Data for processing START
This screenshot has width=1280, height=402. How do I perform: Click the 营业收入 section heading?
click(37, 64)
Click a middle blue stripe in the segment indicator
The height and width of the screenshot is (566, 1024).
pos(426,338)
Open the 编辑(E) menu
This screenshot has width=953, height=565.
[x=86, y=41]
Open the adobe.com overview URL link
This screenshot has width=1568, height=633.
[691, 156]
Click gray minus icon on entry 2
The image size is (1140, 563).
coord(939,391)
Data for processing END
After the last line, print all the entries once again, unchanged.

Problem solution:
This screenshot has width=1280, height=402. How do I perform: Click the 营业收入 section heading?
click(37, 64)
Click a middle blue stripe in the segment indicator
The height and width of the screenshot is (566, 1024).
pos(426,338)
Open the 编辑(E) menu
This screenshot has width=953, height=565.
[x=86, y=41]
Open the adobe.com overview URL link
This screenshot has width=1568, height=633.
[691, 156]
Click gray minus icon on entry 2
The image size is (1140, 563).
coord(939,391)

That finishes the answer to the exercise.